Erasure
Light at the End of the World
Negli anni ‘80, Vince Clarke e Andy Bell contribuirono alla storia del pop con "canzonette" tutto sommato con poche pretese ma con una propria dignità (Ship of Fools, A Little Respect e molte altre). Purtroppo negli anni ‘90, vista l'incapacità patologica del gruppo di distanziarsi dalla formula tastiere + ritmi programmati, il grande pubblico si è allontanato, ma il duo ha proseguito con caparbietà sulla propria strada arrivando a risultati non sempre all'altezza, ma comunque buoni in più occasioni ("Rock Me Gently", solo una decina di anni fa).
Lo sforzo del 2005, "Nightbird", conteneva canzoni più che discrete. Per questo, fa rabbia ascoltare questo nuovo "Light at the End of the World", un lavoro talmente poco ispirato da lasciare senza parole l'ascoltatore, alla desolante ricerca di almeno una melodia da ricordare. Le sonorità - ovviamente - sono sempre le stesse, composte quasi esclusivamente da sintetizzatori retrò e un unico suono di batteria per tutte le dieci canzone dell'opera. Ma anche se fosse uscito nel 1984 questo sarebbe stato un album da buttare; quello che manca sono le canzoni, un colpo di coda che dia un senso a una vita artistica ormai diventata solo mestiere.

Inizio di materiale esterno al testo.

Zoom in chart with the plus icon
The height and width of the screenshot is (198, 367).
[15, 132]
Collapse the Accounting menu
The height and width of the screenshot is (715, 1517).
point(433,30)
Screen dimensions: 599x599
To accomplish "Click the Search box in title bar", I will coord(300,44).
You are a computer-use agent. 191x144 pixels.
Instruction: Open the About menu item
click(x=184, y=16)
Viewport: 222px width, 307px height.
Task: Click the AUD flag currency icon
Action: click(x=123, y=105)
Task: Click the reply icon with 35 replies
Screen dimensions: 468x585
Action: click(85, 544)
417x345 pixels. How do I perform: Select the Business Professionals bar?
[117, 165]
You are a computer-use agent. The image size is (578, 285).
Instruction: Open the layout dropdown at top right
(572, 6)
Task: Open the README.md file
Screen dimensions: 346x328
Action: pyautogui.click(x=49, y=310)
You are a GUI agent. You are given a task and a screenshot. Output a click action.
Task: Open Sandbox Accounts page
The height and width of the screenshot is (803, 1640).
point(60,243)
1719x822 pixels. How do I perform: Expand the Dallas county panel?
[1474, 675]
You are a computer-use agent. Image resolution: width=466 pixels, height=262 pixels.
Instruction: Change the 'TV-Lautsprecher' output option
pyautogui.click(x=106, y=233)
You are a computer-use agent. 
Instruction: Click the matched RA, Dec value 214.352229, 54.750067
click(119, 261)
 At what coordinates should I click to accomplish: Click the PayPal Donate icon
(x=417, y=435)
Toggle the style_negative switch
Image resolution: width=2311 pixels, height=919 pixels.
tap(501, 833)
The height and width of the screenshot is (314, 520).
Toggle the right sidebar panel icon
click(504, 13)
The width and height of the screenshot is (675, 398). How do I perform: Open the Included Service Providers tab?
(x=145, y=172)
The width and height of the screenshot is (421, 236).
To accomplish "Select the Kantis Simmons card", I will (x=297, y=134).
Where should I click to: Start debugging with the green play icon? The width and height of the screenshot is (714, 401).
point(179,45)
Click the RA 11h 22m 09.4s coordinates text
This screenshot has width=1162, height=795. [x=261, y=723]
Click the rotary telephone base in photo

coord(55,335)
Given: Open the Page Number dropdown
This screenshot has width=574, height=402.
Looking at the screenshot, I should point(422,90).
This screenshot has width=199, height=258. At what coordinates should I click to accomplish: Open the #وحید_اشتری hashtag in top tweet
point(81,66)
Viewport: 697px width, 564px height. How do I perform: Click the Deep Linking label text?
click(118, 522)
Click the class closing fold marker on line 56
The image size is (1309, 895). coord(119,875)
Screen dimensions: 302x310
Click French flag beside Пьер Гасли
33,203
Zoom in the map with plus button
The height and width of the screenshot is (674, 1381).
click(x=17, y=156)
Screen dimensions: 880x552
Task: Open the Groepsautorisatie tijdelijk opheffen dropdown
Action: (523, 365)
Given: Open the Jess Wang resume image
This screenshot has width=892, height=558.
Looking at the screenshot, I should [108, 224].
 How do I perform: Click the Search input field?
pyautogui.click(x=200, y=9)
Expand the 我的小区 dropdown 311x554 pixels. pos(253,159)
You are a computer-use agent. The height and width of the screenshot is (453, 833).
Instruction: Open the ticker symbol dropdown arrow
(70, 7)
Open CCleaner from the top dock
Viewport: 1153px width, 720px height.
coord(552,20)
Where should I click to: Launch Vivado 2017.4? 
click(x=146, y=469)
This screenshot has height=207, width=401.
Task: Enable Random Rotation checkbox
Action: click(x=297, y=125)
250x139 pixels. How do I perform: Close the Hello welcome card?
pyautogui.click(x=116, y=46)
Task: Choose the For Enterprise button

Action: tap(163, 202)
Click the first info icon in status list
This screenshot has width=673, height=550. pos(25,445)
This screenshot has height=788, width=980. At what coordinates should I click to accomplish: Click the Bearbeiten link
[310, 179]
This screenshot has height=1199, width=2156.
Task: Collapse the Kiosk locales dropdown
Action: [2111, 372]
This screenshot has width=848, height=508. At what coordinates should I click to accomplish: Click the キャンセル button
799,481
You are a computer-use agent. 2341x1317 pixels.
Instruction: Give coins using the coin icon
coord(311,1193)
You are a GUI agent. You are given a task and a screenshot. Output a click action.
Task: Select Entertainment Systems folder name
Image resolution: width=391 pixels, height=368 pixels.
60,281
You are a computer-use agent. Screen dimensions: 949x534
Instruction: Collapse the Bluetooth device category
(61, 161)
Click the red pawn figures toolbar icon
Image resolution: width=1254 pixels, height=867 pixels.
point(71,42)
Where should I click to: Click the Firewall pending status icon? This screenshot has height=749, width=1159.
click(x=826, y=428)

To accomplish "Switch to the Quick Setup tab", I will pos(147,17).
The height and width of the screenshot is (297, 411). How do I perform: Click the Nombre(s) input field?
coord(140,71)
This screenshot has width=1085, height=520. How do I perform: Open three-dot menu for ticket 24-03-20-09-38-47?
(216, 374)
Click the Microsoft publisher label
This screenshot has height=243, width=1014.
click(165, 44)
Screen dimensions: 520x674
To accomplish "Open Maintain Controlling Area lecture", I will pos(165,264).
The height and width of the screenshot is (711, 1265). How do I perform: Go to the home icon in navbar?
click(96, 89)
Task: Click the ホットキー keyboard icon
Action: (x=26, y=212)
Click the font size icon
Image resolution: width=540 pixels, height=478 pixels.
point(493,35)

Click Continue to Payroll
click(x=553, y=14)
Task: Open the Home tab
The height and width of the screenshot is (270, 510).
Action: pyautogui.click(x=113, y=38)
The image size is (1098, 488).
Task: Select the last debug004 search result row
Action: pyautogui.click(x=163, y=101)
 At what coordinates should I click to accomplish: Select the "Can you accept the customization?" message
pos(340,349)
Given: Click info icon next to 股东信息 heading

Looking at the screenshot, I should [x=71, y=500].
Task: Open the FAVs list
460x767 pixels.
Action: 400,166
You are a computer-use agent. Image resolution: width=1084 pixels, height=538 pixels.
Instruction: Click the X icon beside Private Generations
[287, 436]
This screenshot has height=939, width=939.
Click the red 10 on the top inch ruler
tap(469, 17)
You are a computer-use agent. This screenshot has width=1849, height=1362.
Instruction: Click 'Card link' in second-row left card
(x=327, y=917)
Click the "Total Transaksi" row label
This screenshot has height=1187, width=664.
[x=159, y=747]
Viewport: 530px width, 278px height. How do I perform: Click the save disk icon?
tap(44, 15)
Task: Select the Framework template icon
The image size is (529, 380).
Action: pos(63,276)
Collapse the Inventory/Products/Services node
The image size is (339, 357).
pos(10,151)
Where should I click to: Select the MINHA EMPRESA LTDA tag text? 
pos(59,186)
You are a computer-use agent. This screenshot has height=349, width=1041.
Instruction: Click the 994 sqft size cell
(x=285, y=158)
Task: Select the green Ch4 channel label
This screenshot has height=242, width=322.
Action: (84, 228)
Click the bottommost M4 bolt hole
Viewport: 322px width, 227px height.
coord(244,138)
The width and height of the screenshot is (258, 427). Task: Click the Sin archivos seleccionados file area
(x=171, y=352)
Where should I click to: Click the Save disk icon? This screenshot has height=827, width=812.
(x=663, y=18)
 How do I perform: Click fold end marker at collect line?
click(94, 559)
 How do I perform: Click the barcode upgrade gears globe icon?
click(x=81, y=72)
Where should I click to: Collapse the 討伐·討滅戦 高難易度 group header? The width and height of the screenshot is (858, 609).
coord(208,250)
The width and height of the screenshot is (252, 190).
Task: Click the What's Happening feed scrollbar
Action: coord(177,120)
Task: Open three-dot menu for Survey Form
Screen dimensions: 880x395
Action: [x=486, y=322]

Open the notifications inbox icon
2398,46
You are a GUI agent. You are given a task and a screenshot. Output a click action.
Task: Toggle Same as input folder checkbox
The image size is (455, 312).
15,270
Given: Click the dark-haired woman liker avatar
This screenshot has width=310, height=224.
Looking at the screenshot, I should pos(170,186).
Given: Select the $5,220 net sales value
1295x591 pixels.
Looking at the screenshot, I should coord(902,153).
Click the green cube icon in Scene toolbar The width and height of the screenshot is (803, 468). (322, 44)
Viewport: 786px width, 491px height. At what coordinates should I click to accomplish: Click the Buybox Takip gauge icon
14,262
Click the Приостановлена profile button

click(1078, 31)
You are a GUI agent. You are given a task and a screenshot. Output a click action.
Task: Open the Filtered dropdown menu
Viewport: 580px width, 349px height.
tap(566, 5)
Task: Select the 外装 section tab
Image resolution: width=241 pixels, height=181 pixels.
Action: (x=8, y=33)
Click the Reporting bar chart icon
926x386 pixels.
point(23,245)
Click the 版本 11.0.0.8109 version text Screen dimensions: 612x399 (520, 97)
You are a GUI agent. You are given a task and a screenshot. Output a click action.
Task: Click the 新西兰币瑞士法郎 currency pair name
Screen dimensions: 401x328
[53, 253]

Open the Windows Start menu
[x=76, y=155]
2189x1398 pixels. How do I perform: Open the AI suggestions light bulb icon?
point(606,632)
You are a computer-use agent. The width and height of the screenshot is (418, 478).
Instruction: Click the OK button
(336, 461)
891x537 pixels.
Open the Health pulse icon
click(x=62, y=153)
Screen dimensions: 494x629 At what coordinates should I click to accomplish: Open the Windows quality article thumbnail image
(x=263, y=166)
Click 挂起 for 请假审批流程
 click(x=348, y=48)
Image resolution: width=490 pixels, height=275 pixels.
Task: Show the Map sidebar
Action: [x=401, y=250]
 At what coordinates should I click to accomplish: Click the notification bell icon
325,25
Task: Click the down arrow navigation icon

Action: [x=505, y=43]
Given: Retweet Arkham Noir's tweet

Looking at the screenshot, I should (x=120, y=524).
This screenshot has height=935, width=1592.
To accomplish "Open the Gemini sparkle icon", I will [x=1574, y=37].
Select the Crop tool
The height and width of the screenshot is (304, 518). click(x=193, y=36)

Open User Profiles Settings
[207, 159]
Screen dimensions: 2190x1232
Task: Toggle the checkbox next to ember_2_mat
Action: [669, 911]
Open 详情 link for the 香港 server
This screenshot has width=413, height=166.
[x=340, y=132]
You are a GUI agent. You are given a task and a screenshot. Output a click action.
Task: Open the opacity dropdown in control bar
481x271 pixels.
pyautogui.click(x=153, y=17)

Paradigmatica, a questo proposito, l'iniziale "Sunday Girl": una canzone che Vince Clarke deve aver scritto almeno dieci volte nella propria carriera, con minime variazioni: un pezzo di plastica che scivola via con l'ultimo riff senza lasciare nessuna traccia, anche dopo ripetuti ascolti. La struttura riff - verso - ritornello scontato si ripete inesorabile in quasi tutti i brani, compresa "Sucker for Love", tentativo davvero imbarazzante del duo di "aggiornare" (si fa per dire) la propria formula con un occhio agli ultimi successi degli Scissor Sisters, tanto per fare un nome. Un arrangiamento così "camp" e involontariamente ridicolo che lascia basiti, coronato da un testo scritto con l'auto pilota da Andy Bell (leggi: amore, e poco altro.)
Già, i testi: Bell - che ultimamente ha dichiarato (con una mossa francamente discutibile dal punto di vista morale) la propria sieropositività a ridosso dell'uscita del suo primo album solista, circa un anno fa - regala "perle" come: <<I'm just saying / I want my mummy back / Lost her to the drink / But her soul's intact>>. Basti guardare la tracklist, dove la parola "love" fa capolino in 3 brani su 10, ed è nominata più o meno in tutti gli altri. Certo, l'aspetto lirico non è mai stato il punto di forza degli Erasure, ma qualcosa in più, dopo tanti anni, era lecito aspettarselo. "When a Lover Leaves You" piacerà ai fan del gruppo, ma il tema musicale era stato sviluppato - molto meglio - già con "Alien" e "Here I Go Impossible Again" soltanto pochi anni fa. "Darlene" ci ricorda che un tempo Clarke scriveva brani per Depeche Mode e Allison Moyet; appena si lascia da parte il gusto per l'eccessivo e rallentano i BPM il gruppo sembra infatti avere ancora qualcosa da dire in ambito elettropop. "Glass Angel" (la cui linea di basso è "ispirata", curiosamente, da "Don't You Want me" degli Human League) posta in chiusura finisce forse per essere il brano migliore dell'album, seppure difficilmente verrà voglia di rimettere il cd nel lettore per riascoltarla.
Non si può che sperare che questo sia stato l'ennesimo passo falso di una carriera altalenante: il dubbio che gli Erasure non abbiano più nulla da dire si fa però sempre più strada.